Your answer must be the full listing, reproduced exactly, minus any pictures.

[Material shown — start]

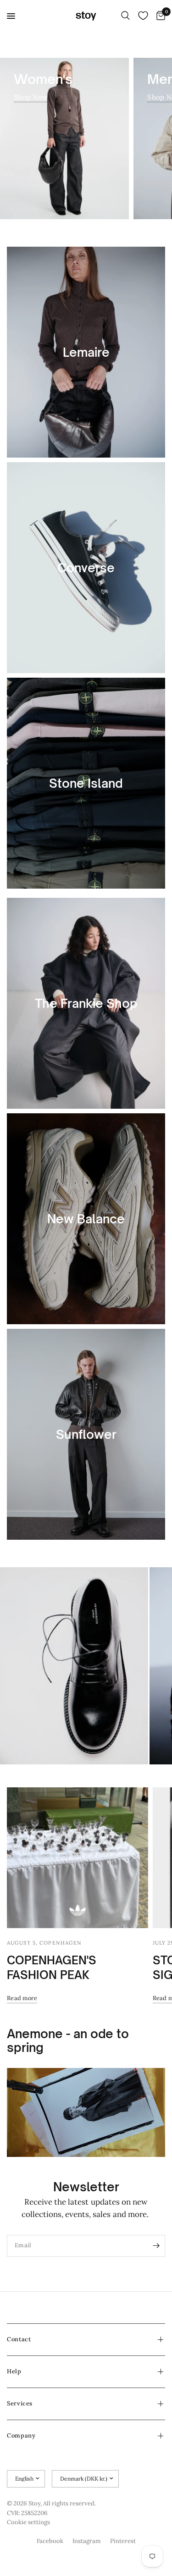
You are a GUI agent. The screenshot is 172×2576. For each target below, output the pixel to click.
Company (21, 2435)
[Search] (125, 16)
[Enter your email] (156, 2246)
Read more (22, 1998)
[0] (159, 16)
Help (14, 2371)
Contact (19, 2339)
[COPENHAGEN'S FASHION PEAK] (77, 1858)
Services (20, 2403)
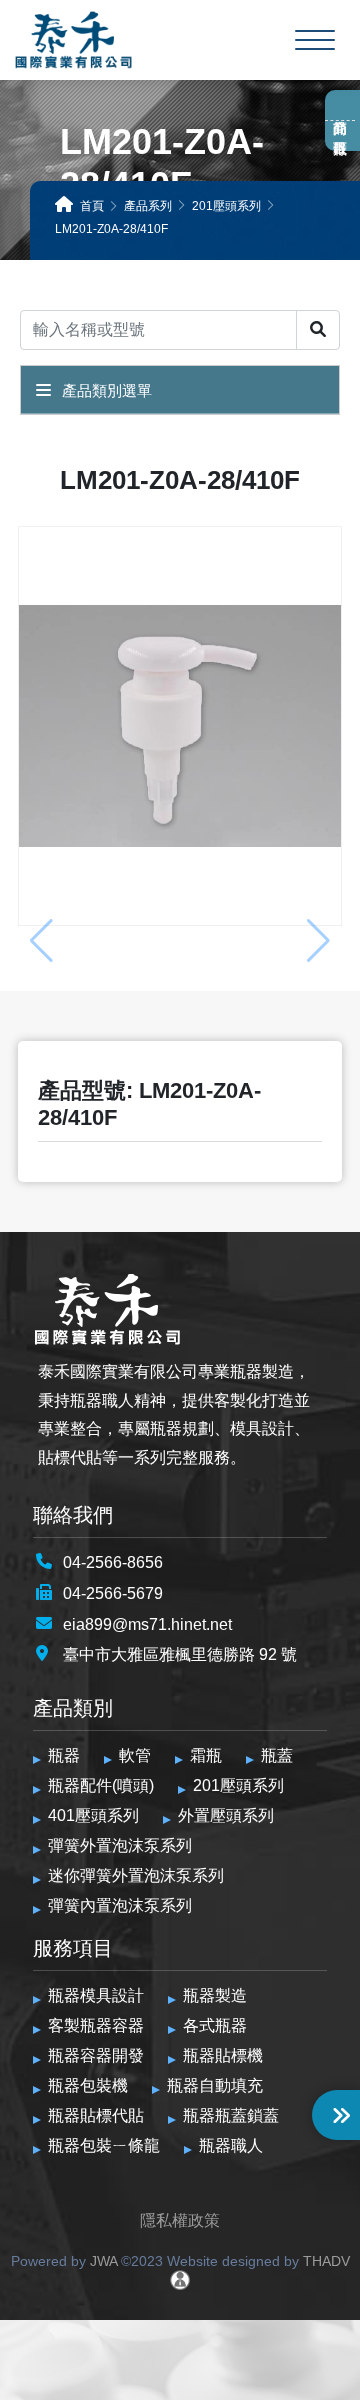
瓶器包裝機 (88, 2085)
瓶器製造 (215, 1995)
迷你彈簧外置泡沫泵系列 (136, 1875)
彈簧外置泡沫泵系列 (120, 1845)
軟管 (135, 1755)
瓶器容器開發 (96, 2055)
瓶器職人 (231, 2145)
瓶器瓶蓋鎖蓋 (231, 2115)
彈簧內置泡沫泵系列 (120, 1905)
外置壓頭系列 (226, 1815)
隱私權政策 (180, 2220)
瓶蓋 (277, 1755)
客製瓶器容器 (96, 2025)
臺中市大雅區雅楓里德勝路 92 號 (180, 1654)
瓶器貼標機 (223, 2055)
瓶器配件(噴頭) (101, 1785)
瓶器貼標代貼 (96, 2115)
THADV (326, 2261)
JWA (101, 2261)
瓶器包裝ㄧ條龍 (104, 2145)
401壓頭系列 (93, 1815)
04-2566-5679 (113, 1593)
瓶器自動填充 (215, 2085)
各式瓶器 (215, 2025)
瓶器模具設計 (96, 1995)
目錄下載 (340, 131)
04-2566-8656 (113, 1562)
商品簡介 (340, 110)
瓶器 (64, 1755)
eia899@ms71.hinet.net (147, 1624)
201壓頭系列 (238, 1785)
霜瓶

[Material shown — finish]

# Response to the exercise:
You are a GUI agent. The screenshot is 172×2576. For each target below, output the pixel to click.
Company (21, 2435)
[Search] (125, 16)
[Enter your email] (156, 2246)
Read more (22, 1998)
[0] (159, 16)
Help (14, 2371)
Contact (19, 2339)
[COPENHAGEN'S FASHION PEAK] (77, 1858)
Services (20, 2403)
瓶器包裝機 (88, 2085)
瓶器製造 (215, 1995)
迷你彈簧外置泡沫泵系列 (136, 1875)
彈簧外置泡沫泵系列 (120, 1845)
軟管 (135, 1755)
瓶器容器開發 (96, 2055)
瓶器職人 (231, 2145)
瓶器瓶蓋鎖蓋 (231, 2115)
彈簧內置泡沫泵系列 (120, 1905)
外置壓頭系列 (226, 1815)
隱私權政策 (180, 2220)
瓶蓋 (277, 1755)
客製瓶器容器 (96, 2025)
臺中市大雅區雅楓里德勝路 92 號 (180, 1654)
瓶器貼標機 (223, 2055)
瓶器配件(噴頭) (101, 1785)
瓶器貼標代貼 (96, 2115)
THADV (326, 2261)
JWA (101, 2261)
瓶器包裝ㄧ條龍 (104, 2145)
401壓頭系列 (93, 1815)
04-2566-5679 (113, 1593)
瓶器自動填充 (215, 2085)
各式瓶器 (215, 2025)
瓶器模具設計 (96, 1995)
目錄下載 (340, 131)
04-2566-8656 (113, 1562)
商品簡介 (340, 110)
瓶器 (64, 1755)
eia899@ms71.hinet.net (147, 1624)
201壓頭系列 (238, 1785)
霜瓶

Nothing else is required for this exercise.